Extrait du texte:
┄┄┄┄┄┄

Autant la population est laide et dégradée dans cette atmosphère affadissante qui ne convient qu’aux végétaux, autant elle est énergique et belle dans les vallées supérieures qui aboutissent au massif central. Dans le val de Lys, à Gressoney-Saint-Jean[1], les femmes sont superbes d’allure ; presque toutes portent un jupon de laine rouge qui retombe à gros plis et une veste bleue qui dessine leur taille élancée et souple. Leur démarche a cette fierté que la statuaire prête aux déesses antiques. Le rude travail qu’elles font en l’absence des hommes n’a ni alourdi leurs traits d’une exquise finesse, ni courbé leur imposante stature. Saussure fut très frappé de la vigueur extraordinaire de ces amazones du Mont-Rose ; elles portaient ses lourdes caisses d’échantillons minéralogiques là où ne pouvaient arriver les mulets. Elles réunissent parfois la force d’un portefaix à la grâce d’une princesse d’Homère.

┄┄┄┄┄┄

Données fournies:
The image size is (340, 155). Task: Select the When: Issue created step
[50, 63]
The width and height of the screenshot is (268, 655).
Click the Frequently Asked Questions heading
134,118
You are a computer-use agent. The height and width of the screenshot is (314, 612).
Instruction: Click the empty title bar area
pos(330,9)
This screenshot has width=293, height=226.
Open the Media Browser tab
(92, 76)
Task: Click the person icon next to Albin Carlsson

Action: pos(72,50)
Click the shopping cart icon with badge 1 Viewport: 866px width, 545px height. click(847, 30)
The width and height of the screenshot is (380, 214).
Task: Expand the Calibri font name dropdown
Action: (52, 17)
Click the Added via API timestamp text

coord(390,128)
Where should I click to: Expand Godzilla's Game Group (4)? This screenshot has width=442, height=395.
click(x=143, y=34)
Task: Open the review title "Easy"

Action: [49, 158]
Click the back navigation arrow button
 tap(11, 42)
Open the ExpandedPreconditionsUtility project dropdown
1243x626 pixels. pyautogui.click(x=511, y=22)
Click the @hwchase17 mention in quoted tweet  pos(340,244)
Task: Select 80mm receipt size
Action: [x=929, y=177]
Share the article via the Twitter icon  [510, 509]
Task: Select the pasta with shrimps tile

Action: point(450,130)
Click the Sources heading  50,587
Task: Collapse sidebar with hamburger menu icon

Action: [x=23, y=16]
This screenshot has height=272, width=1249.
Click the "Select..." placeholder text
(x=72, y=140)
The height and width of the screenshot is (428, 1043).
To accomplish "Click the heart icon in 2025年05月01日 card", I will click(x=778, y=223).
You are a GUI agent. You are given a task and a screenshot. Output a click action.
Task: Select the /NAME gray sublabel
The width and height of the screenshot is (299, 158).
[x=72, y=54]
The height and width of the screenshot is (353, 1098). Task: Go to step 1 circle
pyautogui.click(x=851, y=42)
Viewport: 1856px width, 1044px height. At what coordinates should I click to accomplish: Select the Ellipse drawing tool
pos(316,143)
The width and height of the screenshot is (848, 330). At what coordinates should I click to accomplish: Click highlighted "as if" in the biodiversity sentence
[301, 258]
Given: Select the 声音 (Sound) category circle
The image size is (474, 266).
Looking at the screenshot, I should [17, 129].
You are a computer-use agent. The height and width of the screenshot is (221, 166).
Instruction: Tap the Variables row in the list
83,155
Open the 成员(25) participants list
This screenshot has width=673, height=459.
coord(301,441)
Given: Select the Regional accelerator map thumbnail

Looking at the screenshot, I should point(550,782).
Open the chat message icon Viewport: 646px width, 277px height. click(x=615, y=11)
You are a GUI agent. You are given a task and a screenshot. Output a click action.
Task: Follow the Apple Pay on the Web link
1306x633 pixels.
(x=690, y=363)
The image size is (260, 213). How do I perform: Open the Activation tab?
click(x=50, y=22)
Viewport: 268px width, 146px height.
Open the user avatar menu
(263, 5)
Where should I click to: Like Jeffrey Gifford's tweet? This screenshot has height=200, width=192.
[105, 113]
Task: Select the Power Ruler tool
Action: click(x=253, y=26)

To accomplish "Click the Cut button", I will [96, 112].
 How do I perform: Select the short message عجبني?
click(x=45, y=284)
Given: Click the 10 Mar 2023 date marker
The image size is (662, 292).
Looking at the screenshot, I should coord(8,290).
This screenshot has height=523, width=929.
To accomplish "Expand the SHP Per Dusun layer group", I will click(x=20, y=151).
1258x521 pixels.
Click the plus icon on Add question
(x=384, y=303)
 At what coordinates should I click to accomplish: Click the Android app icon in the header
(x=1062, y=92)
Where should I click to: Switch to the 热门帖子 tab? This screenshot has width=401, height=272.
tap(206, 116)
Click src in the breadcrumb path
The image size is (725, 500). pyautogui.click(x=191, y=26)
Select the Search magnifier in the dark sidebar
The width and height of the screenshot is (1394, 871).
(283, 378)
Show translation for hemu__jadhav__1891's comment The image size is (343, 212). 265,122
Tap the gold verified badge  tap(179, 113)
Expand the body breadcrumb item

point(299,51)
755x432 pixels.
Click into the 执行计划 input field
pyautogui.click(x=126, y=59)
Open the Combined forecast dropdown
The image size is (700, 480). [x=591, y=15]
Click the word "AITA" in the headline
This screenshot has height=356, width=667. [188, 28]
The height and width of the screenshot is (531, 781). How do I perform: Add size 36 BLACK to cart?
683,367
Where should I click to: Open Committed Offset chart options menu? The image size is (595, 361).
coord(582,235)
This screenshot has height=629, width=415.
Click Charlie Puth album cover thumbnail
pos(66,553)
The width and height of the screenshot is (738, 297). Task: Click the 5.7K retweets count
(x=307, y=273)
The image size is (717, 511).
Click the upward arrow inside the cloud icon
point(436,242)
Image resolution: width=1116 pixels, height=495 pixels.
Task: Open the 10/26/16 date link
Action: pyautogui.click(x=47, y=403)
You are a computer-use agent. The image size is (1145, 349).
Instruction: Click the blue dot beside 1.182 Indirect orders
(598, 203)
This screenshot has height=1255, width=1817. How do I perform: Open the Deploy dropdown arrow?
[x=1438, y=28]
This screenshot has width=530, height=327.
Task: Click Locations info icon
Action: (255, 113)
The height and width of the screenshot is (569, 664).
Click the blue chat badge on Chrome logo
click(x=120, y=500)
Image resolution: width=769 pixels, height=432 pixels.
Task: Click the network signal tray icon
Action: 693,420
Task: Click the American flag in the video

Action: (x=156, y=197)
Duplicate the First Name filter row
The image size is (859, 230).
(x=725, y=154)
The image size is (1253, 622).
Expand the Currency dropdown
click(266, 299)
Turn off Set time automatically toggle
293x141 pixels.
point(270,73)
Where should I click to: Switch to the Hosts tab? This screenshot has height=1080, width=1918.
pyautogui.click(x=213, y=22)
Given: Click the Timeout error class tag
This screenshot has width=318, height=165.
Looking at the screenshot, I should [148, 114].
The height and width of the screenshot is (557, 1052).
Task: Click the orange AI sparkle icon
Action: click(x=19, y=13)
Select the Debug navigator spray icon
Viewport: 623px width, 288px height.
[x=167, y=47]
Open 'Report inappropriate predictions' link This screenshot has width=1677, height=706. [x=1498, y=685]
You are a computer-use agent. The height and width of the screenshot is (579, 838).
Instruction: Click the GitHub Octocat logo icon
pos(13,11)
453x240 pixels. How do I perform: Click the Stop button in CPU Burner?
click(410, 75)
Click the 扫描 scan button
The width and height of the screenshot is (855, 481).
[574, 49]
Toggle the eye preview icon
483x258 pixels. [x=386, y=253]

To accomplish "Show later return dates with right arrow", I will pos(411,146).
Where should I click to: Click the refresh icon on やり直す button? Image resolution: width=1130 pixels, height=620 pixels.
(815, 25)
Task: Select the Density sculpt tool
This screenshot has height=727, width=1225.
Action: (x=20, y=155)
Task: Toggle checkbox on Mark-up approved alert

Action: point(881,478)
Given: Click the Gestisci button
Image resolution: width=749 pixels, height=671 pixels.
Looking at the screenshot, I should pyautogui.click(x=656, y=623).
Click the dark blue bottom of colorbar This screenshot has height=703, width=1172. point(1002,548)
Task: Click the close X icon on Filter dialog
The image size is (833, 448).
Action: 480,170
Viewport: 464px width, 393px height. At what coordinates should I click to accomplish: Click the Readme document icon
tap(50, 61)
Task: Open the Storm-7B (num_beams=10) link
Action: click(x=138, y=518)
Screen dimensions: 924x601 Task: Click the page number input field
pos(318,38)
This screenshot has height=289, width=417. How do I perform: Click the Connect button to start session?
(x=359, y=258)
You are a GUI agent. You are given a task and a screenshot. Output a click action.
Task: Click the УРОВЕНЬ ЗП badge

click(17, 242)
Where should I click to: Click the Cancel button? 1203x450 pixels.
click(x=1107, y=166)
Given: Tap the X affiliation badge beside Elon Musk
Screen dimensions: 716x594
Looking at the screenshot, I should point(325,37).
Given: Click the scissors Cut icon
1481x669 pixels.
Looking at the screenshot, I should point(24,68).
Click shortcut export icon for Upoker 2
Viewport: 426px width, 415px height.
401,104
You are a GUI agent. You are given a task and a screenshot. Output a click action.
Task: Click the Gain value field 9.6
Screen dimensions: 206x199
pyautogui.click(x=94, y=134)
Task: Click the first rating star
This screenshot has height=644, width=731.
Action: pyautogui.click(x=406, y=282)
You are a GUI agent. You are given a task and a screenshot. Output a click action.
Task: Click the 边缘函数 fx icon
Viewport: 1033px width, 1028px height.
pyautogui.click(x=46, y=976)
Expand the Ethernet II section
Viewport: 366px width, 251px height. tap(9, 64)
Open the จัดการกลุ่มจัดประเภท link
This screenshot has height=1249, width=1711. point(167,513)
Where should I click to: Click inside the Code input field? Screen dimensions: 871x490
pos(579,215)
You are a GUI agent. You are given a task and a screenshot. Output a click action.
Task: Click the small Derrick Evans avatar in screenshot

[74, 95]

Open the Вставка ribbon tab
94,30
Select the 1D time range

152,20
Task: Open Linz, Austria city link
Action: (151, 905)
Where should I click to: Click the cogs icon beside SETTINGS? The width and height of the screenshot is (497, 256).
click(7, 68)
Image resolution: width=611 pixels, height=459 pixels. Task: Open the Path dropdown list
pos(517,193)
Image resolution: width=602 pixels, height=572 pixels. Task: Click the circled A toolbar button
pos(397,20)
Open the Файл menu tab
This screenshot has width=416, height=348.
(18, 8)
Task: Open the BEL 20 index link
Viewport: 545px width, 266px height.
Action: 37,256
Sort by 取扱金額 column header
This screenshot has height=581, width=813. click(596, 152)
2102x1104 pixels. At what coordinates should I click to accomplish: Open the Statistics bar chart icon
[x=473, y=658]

┄┄┄┄┄┄

Consigne de l'exercice: Rédigez la suite du texte sur les habitantes des vallées du Mont-Rose, à partir de sa dernière phrase.

Résultat de l'exercice:
Pour bien se rendre compte du relief du massif, il faut faire ce que l’on appelle le tour du Mont-Rose. On franchit alors successivement par une série de cols tous les contre-forts qui arc-boutent le nœud central de soulèvement. En descendant du Théodule, on arrive par le passage des Cimes-Blanches (9,300 pieds) à Saint-Jacques d’Ayas dans le val Chalant. Le col de Betta-Furka (8,406 pieds) mène ensuite dans le val de Lys, à Gressoney, d’où l’on passe par le col d’Ollen (8,956 pieds) dans le val Sesia. D’Alagna, neuf heures de marche vous conduisent par le col du Turlo (8,526 pieds) dans le val Quarazza d’abord, puis dans le val Anzasca, à Macugnaga ; de là on revient à Zermatt par le Weissthor en profitant d’une dépression de la ligne de faîte du Mont-Rose lui-même, mais non sans quelques difficultés, car du côté italien il faut escalader un préci-

  1. Il est un bien petit détail, mais dont l’intérêt n’échappera pas au voyageur : c’est que dans la plupart de ces hameaux on rencontre de très bonnes auberges, surtout à Gressoney, chez le syndic Lenty, en vue de la belle montagne de Lyskam. On est étonné de retrouver au fond de ces vallées perdues, où tout arrive à dos de mulet, le comfort des grandes villes. Les familles italiennes commencent à y faire leur villeggiatura.